START Provided records
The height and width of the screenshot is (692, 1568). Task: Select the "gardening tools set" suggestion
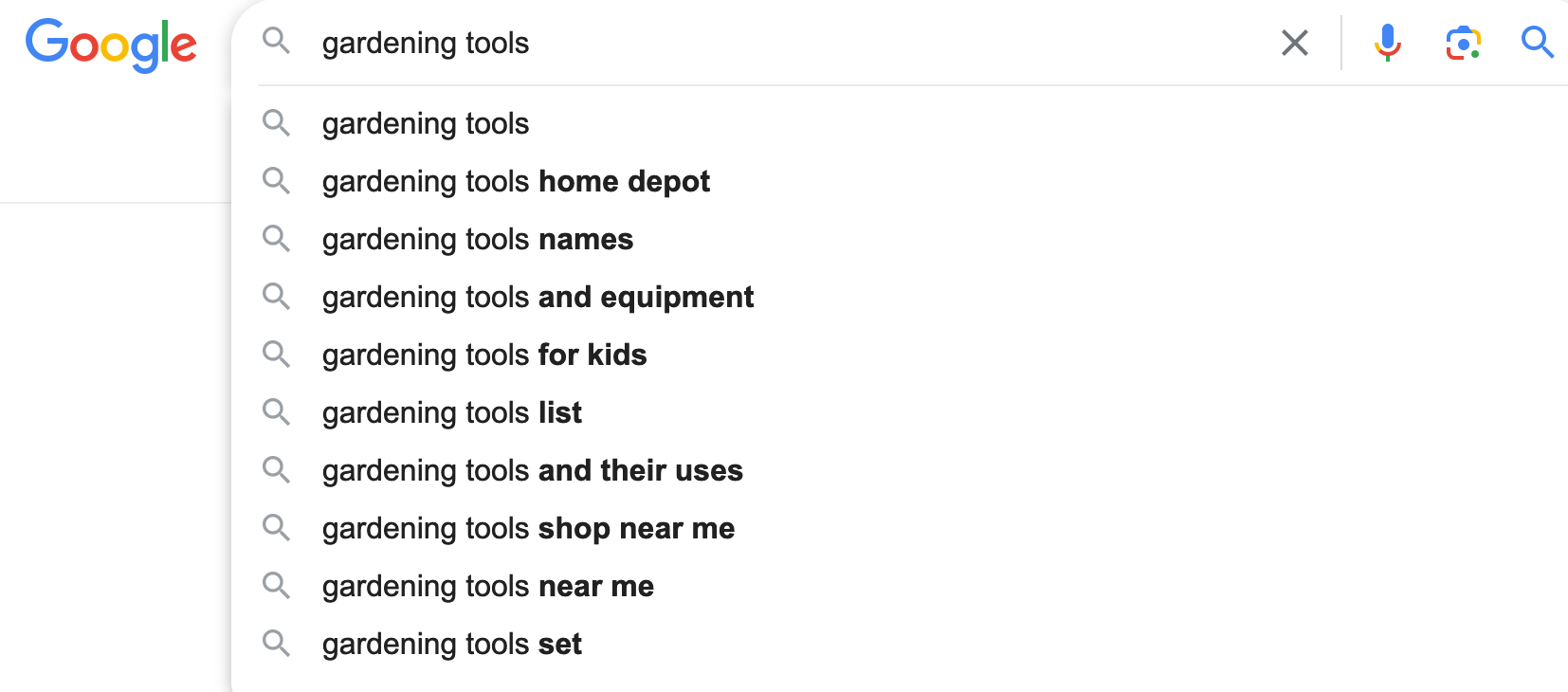451,645
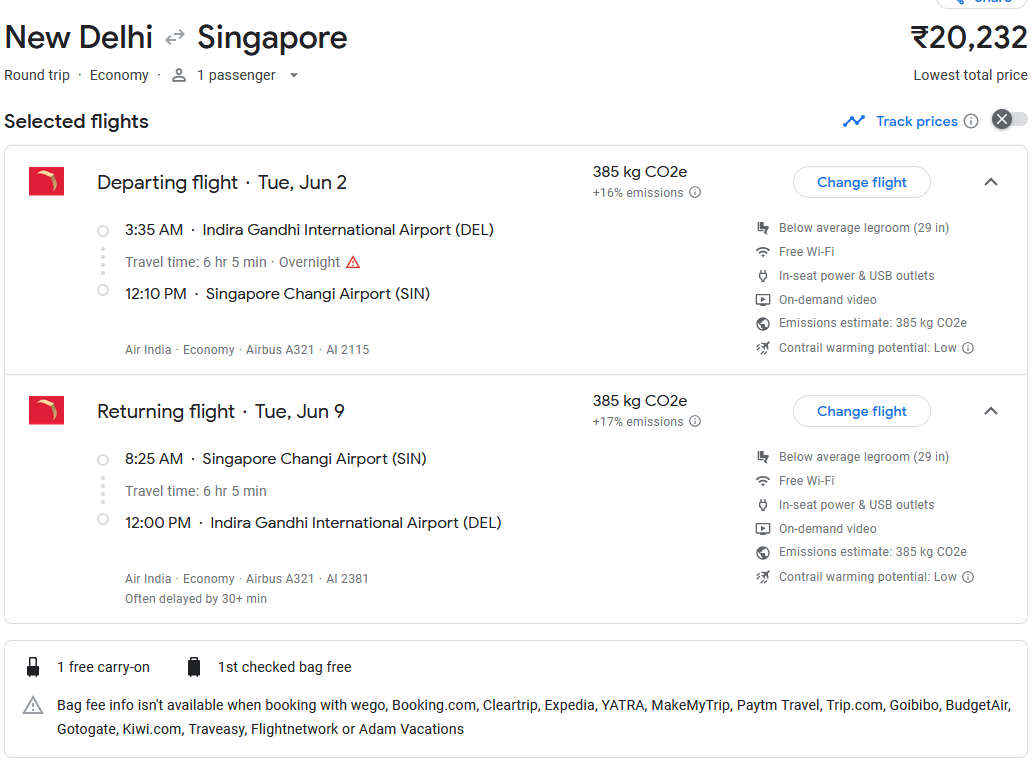Toggle the Track prices switch

(1008, 120)
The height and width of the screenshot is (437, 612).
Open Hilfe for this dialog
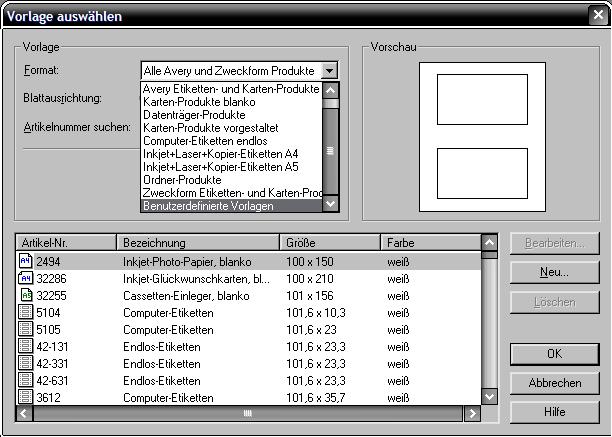click(554, 412)
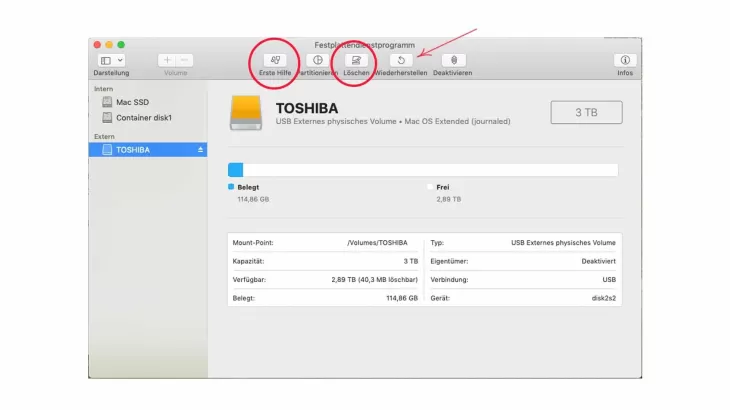Click the blue used-space storage bar
Image resolution: width=730 pixels, height=410 pixels.
click(236, 170)
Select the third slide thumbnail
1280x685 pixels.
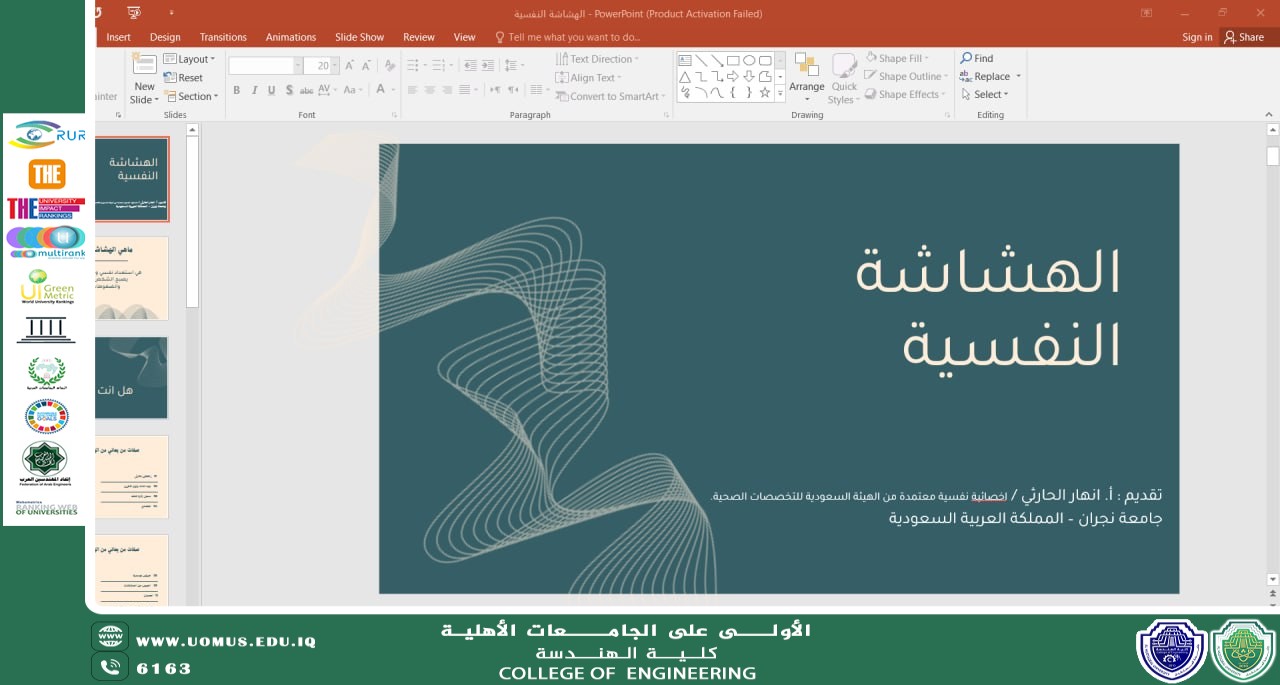[x=132, y=377]
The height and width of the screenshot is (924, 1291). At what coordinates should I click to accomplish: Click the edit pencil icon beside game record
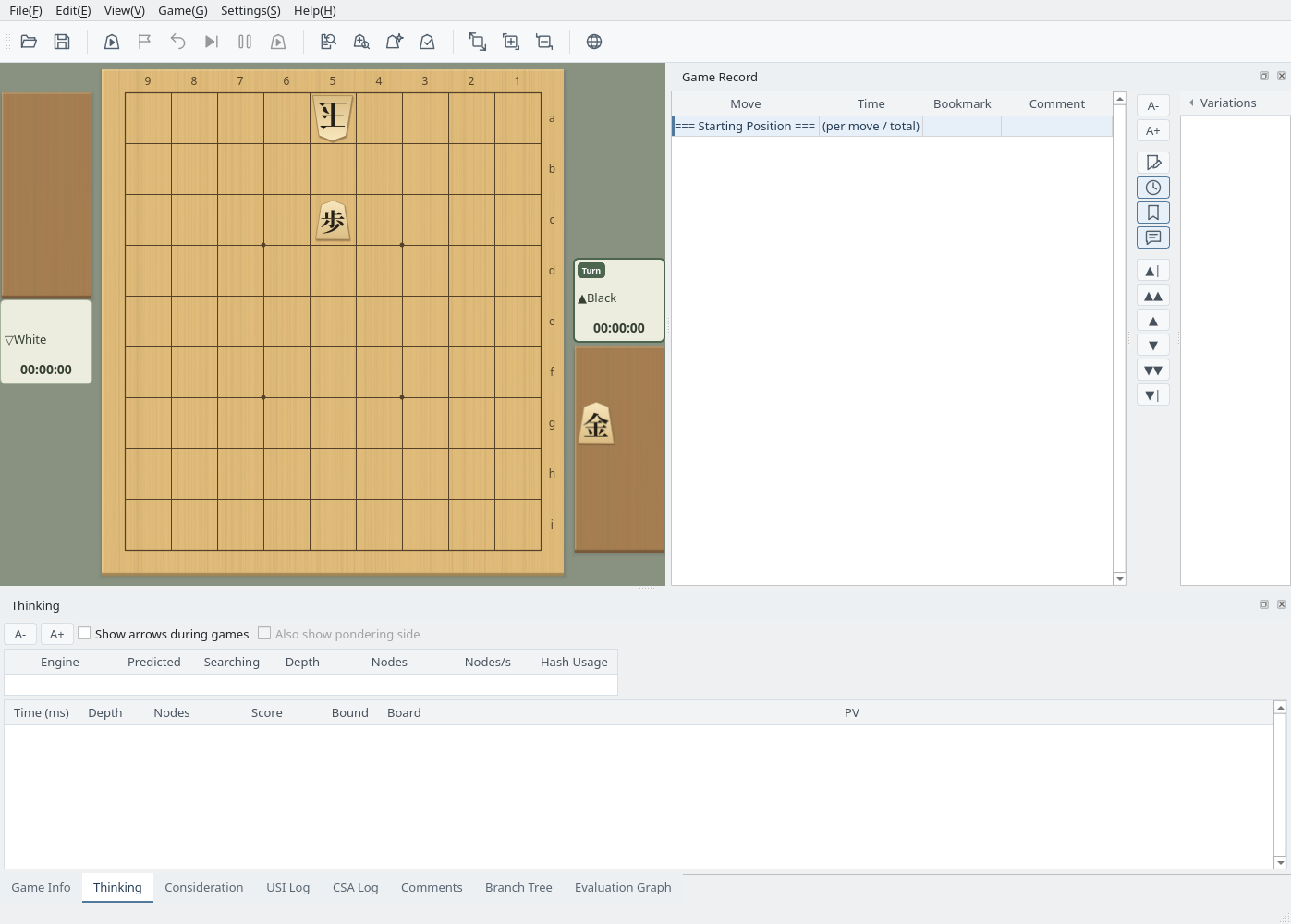[1153, 163]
END Provided records
What you should do | The pictures should be dropped, and every line above should be set down again exactly.

Answer to the problem |
The height and width of the screenshot is (692, 1568). Task: Select the "gardening tools set" suggestion
451,645
Toggle the Track prices switch

(1008, 120)
The height and width of the screenshot is (437, 612).
Open Hilfe for this dialog
click(554, 412)
Click the blue used-space storage bar
Image resolution: width=730 pixels, height=410 pixels.
click(236, 170)
Select the third slide thumbnail
1280x685 pixels.
[x=132, y=377]
The height and width of the screenshot is (924, 1291). At what coordinates should I click to accomplish: Click the edit pencil icon beside game record
[1153, 163]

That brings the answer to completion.